EXERCISE:
Your copy of the entries must be exact, and it must not include the pictures.

Start of PROVIDED DATA

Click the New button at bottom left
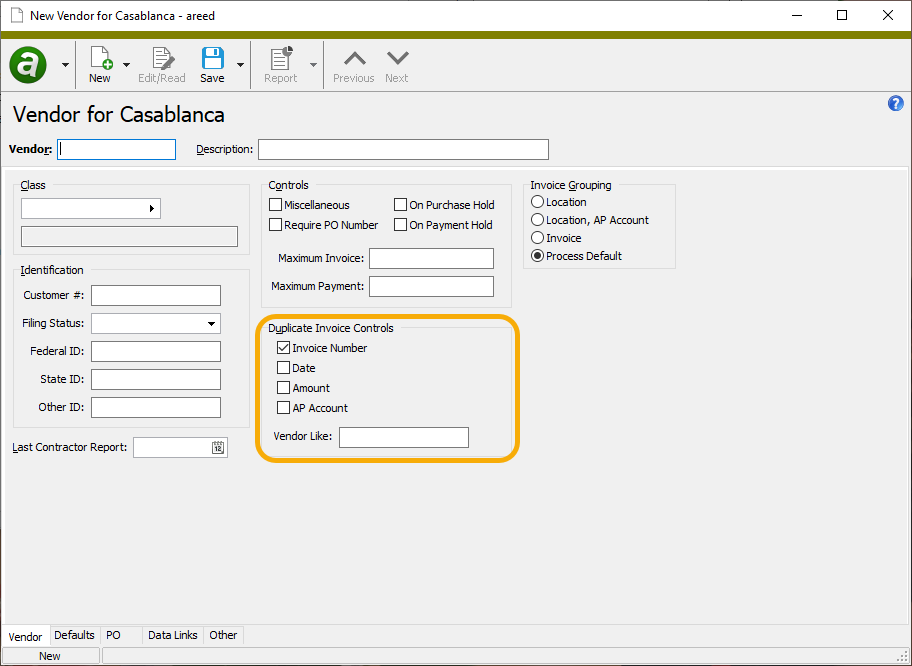Screen dimensions: 912x666 tap(50, 655)
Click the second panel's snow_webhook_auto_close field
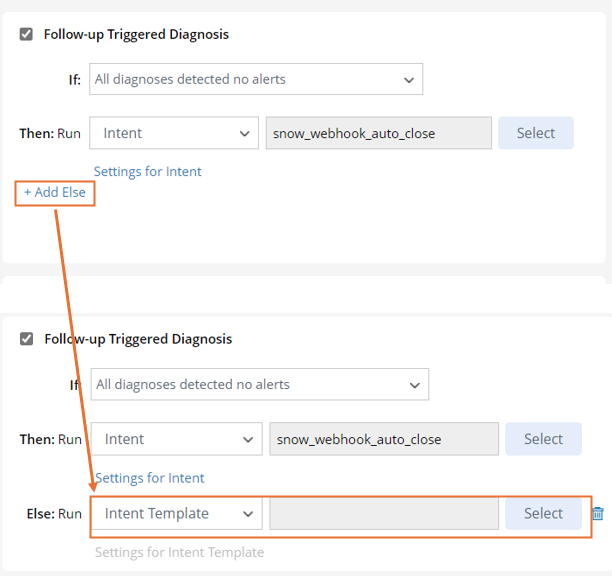Image resolution: width=612 pixels, height=576 pixels. tap(383, 439)
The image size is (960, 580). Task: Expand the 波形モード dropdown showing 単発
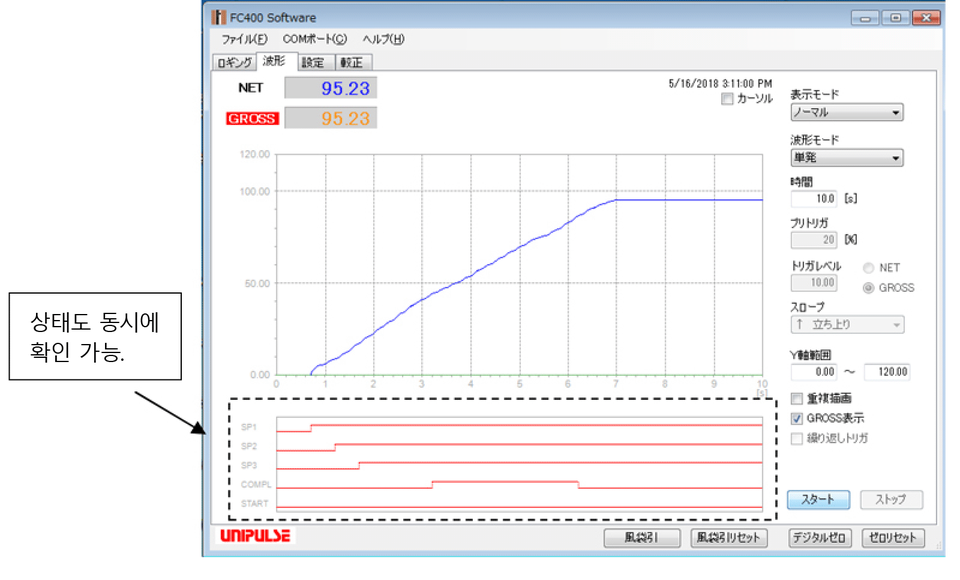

End of PROVIDED DATA

WORKED SOLUTION:
Click the New button at bottom left
Screen dimensions: 912x666 tap(50, 655)
Click the second panel's snow_webhook_auto_close field
Image resolution: width=612 pixels, height=576 pixels. tap(383, 439)
The image size is (960, 580). Task: Expand the 波形モード dropdown showing 単発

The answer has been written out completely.